Directions for this task: Rewrite the records from the line with "Where should I" up to and including the line with "click(x=212, y=42)" as a numbered list, skipping blank lines and leaving out the pictures.

Input:

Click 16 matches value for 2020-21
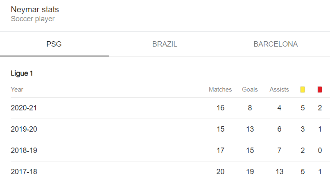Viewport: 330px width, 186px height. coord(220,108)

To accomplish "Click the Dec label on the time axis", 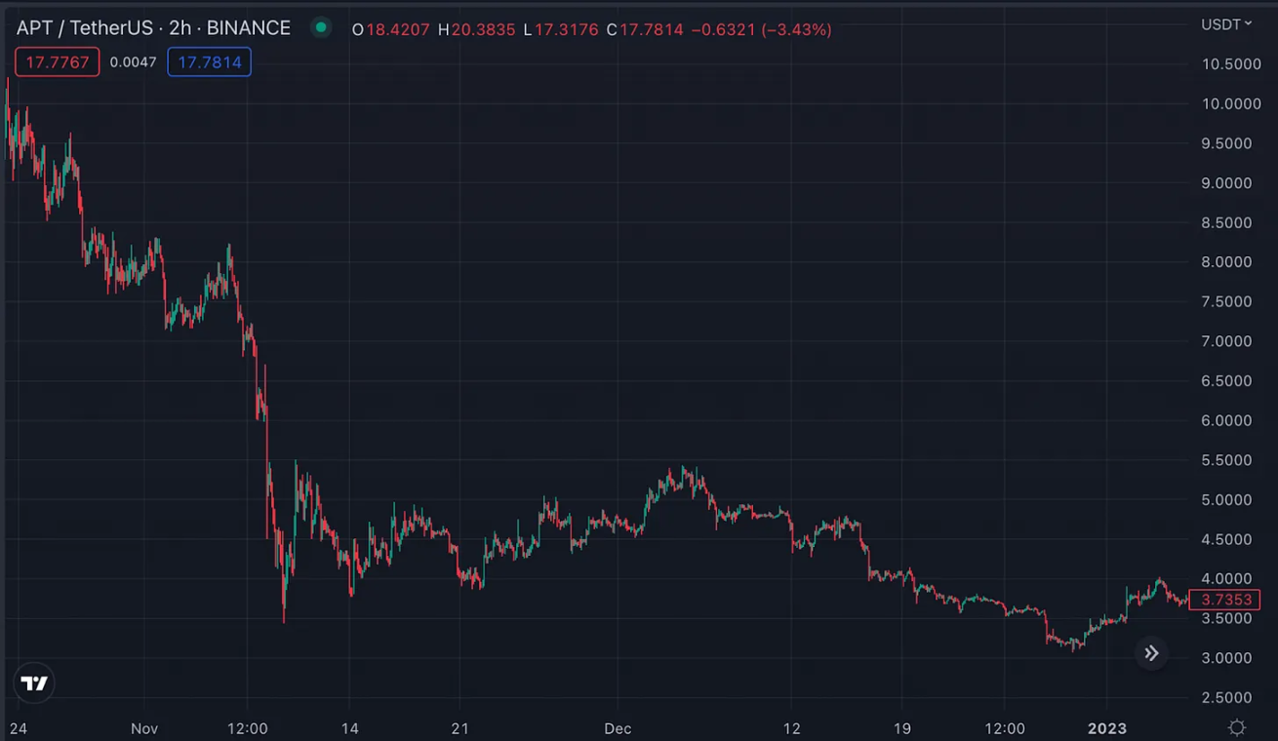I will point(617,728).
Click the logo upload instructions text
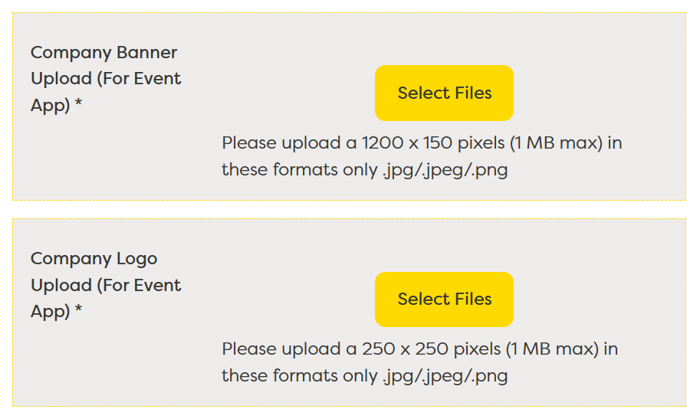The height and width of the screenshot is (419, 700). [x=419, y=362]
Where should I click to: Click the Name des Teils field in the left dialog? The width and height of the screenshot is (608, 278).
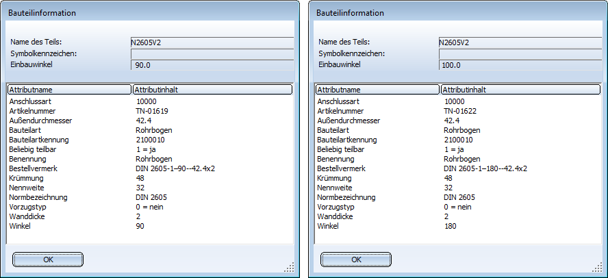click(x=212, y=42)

* * *

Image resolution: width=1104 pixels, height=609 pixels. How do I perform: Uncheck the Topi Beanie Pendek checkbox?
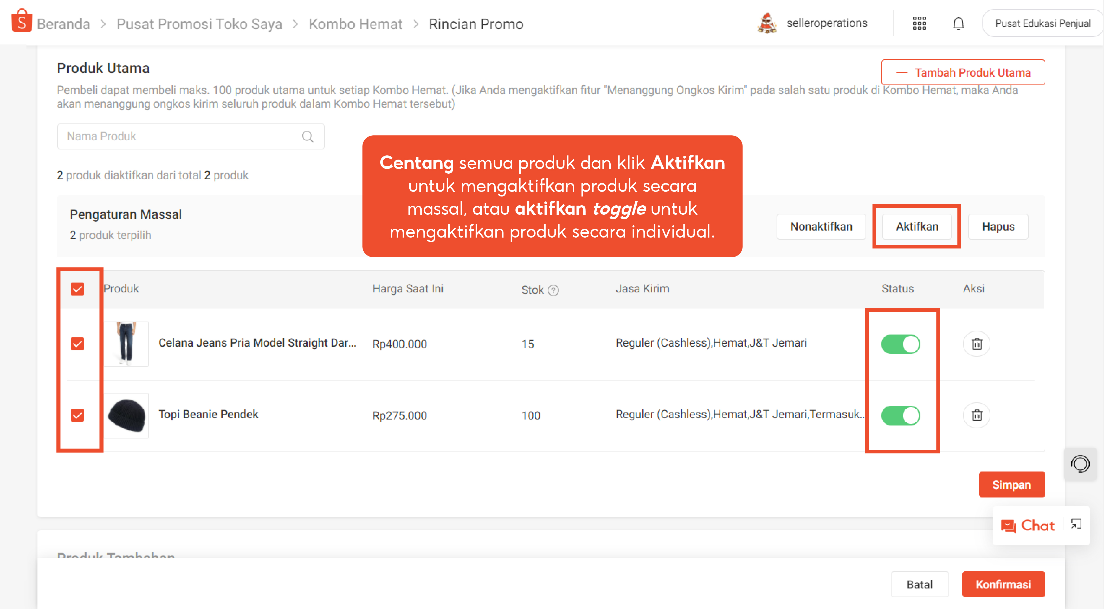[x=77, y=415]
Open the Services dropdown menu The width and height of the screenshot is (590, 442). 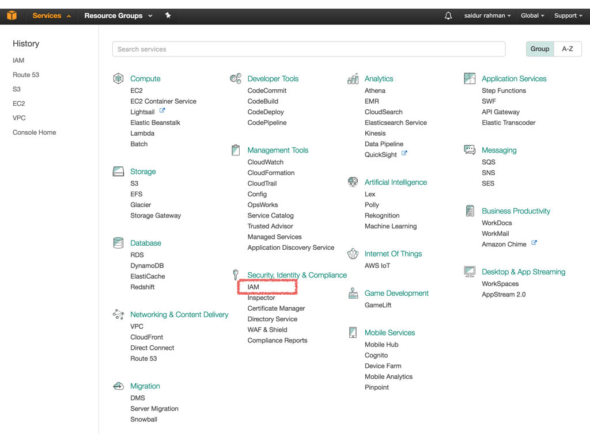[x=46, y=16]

--

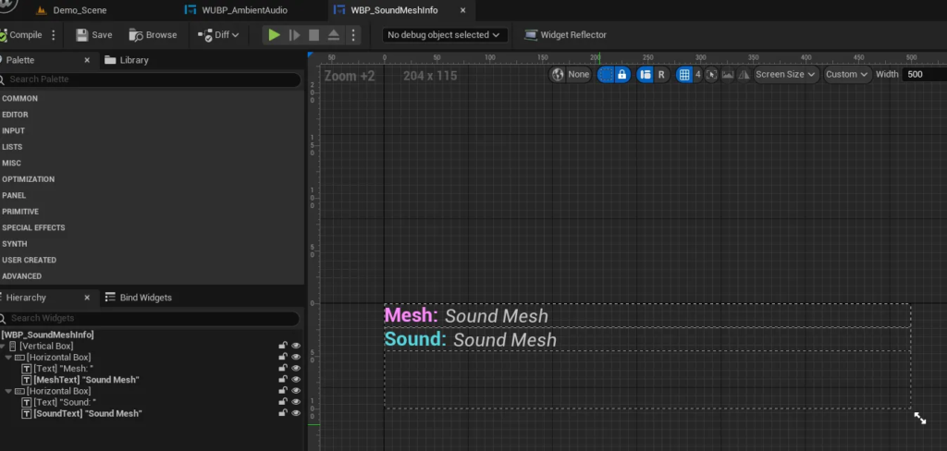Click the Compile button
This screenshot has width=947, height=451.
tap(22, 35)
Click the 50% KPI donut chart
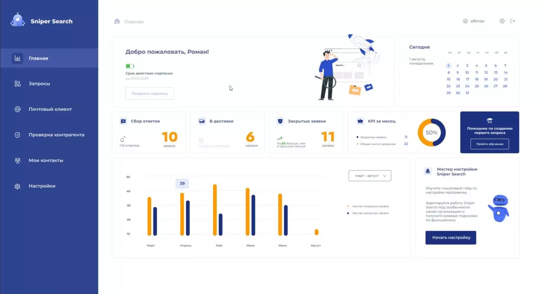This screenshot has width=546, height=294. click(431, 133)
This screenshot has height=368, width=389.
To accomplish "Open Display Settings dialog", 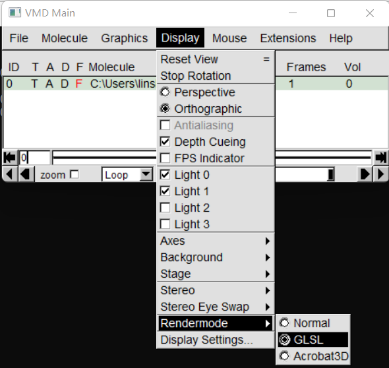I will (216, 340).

Task response:
1. Where should I click to: Click the Name des Teils field in the left dialog? The width and height of the screenshot is (608, 278).
2. click(x=212, y=42)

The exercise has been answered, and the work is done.